AArch64 GCC will generate:
store_laned:
         umov    x1, v0.d[0]
         st1     {v0.d}[1], [x0]
         str     x1, [x0, 24]
         ret

It moves the zero lane into a core register and does a scalar store when instead it could have used a scalar FP store
that supports the required addressing mode:
store_laned:
         st1     {v0.d}[1], [x0]
         str     d0, [x0, 24]
         ret

Combine already tries to match this pattern:

Trying 10 -> 11:
Failed to match this instruction:
(set (mem:DI (plus:DI (reg/v/f:DI 76 [ y ])
             (const_int 24 [0x18])) [1 MEM[(long long int *)y_4(D) + 24B]+0 S8 A64])
     (vec_select:DI (reg/v:V2DI 75 [ x ])
         (parallel [
                 (const_int 0 [0])
             ])))

but we don't match it in the backend. It's not hard to add it, so this patch does that for all the relevant vector modes.
With this patch we generate the second sequence above and in SPEC2006 eliminate some address computation instructions
because we use the more expressive STR instead of ST1 or we eliminate such moves to the integer registers because we
can just do the store of the D-reg.

Bootstrapped and tested on aarch64-none-linux-gnu.

Ok for trunk?

Thanks,
Kyrill

2017-04-21  Kyrylo Tkachov  <kyrylo.tkachov@arm.com>

	* config/aarch64/aarch64-simd.md (aarch64_store_lane0<mode>):
	New pattern.

2017-04-21  Kyrylo Tkachov  <kyrylo.tkachov@arm.com>

	* gcc.target/aarch64/store_lane0_str_1.c: New test.

diff --git a/gcc/config/aarch64/aarch64-simd.md b/gcc/config/aarch64/aarch64-simd.md
index f36665e27bb66e0f1fb42443ce7b506bd2bf6914..bf13f0753a856a13ae92ceeb44291df3dc379a13 100644
--- a/gcc/config/aarch64/aarch64-simd.md
+++ b/gcc/config/aarch64/aarch64-simd.md
@@ -153,6 +153,19 @@ (define_insn "*aarch64_simd_mov<mode>"
    (set_attr "length" "4,4,4,8,8,8,4")]
 )
 
+;; When storing lane zero we can use the normal STR and its more permissive
+;; addressing modes.
+
+(define_insn "aarch64_store_lane0<mode>"
+  [(set (match_operand:<VEL> 0 "memory_operand" "=m")
+	(vec_select:<VEL> (match_operand:VALL_F16 1 "register_operand" "w")
+			(parallel [(match_operand 2 "const_int_operand" "n")])))]
+  "TARGET_SIMD
+   && ENDIAN_LANE_N (<MODE>mode, INTVAL (operands[2])) == 0"

▶ Required work: Can you write out the part of the AArch64 patch message starting with "Trying 10 ->" and going on through "24B]+0 S8 A64])", word for word?

▶ Collected data:
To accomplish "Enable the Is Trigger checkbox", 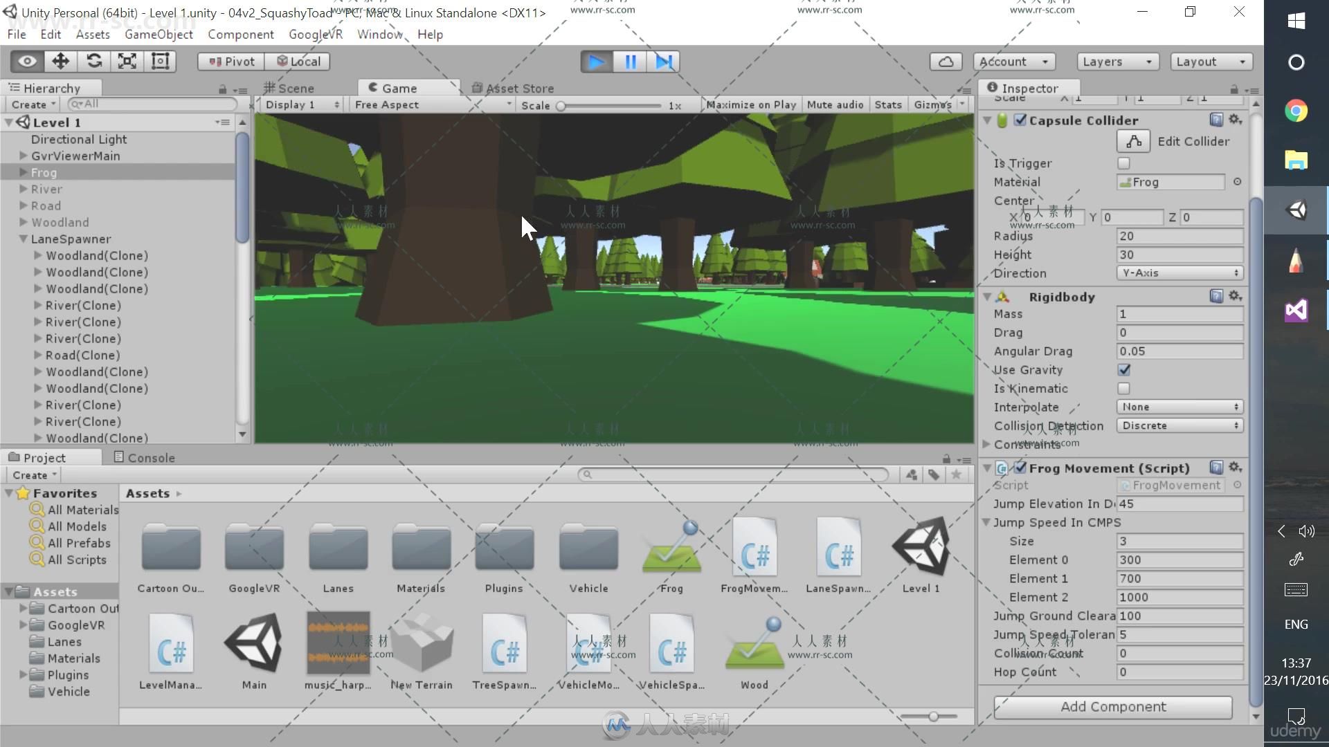I will click(1123, 163).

▶ Result for this exercise:
Trying 10 -> 11:
Failed to match this instruction:
(set (mem:DI (plus:DI (reg/v/f:DI 76 [ y ])
             (const_int 24 [0x18])) [1 MEM[(long long int *)y_4(D) + 24B]+0 S8 A64])